Why are Peugeot closing the factory - have people stopped buying the 206?

In Western Europe, drivers are getting ready to move on to the 206's successor, the 207, which will hit the road later this spring.

But this is not the reason why the UK factory is closing. About five million 206 models have already been sold in just seven years, and Peugeot expects the car to remain popular for years to come in Eastern Europe and developing countries where it will be sold at lower prices.

But they plan to make a Peugeot 207, why won't the new model be built in Ryton?

EAST v WEST EUROPE
Cost comparison between Germany and eastern Europe automotive component industry:
Western Germany: 25.8 euros per hour (2005)
Eastern Germany: 16.5
Poland: 5.4
Hungary: 4.7
Czech Republic: 4.2
Slovak Republic: 3.3
Source: Centre for Automotive Research (Germany)

The high cost of making the old 206 in the UK relative to the low price the car will be sold for outside Western Europe means it makes more sense to make it in factories in Eastern Europe and elsewhere in the world.

And although the 207 will be targeted at drivers in Western Europe, it is still advantageous for Peugeot to make it where wages and other costs are lower.

This will enable the French car maker to make sure the 207 is relatively cheap while at the same time boosting its profits which have fallen sharply in recent months.

I bet they wouldn't dare to close a factory of that size in France, would they?

PSA Peugeot Citroen would probably think twice before closing a factory in France, and not only due to national pride.

French car makers rely heavily on their home market and as such they are eager not to offend their customers.

Moreover, internationally they rely heavily on their national image, so any conflict arising from a pull-out of France could have dire consequences.

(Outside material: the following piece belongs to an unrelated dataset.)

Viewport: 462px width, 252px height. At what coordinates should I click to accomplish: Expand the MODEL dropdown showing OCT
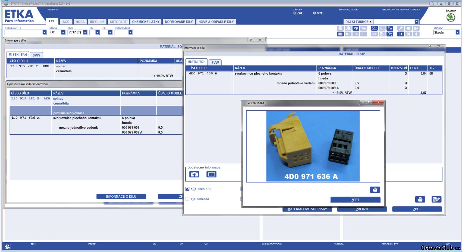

And since French labour laws give more protection to workers, large-scale closures there would most probably have sparked a higher level conflict than in the UK.

But having said that, PSA boss Jean Martin Folz has said he would not shy away from closing any factories in Western Europe should they prove too expensive.

I heard the car industry is in trouble, so how is Peugeot doing?

Peugeot is doing better than some, but it is struggling nevertheless.

Last year, PSA's operating income fell to 1.94bn euros (1.3bn; $2.3bn) from 2.5bn a year earlier. Net profits fell to 1bn euros from 1.65bn euros in 2004.

And so far this year sales have remained weak, though Mr Folz has said it should pick up during the second half of the year.

When Peugeot pulls out, will there be anything left of Britain's car industry?

That all depends on what you mean by "British".

There are still plenty of factories in the UK. Last year about 1.6 million cars were made here, not far short of record production levels reached during the industry's heyday in the 1970s.

All the major ones are foreign owned, mainly by US, Japanese and German firms. Moreover, those left are generally pretty efficient and profitable operations.

Several British marques have survived. Bentley's factory in Crewe is now owned by Volkswagen Group and it builds 8,000 cars per year.

BMW has built a rival, Rolls-Royce factory in Goodwood in West Sussex, where sales are rising from low initial levels.

BMW also owns the Mini factory in Cowley, Oxford, churning out 200,000 cars a year. BMW recently said it would push production above the 250,000 level, and the German parent is investing 100m to make it happen.

US giants Ford and General Motors (GM) also have factories in the UK.

GM's Ellesmere Port factory is considered a particularly strong operation thanks to strong investment from the US parent. Last year, 190,000 Vauxhalls were made here.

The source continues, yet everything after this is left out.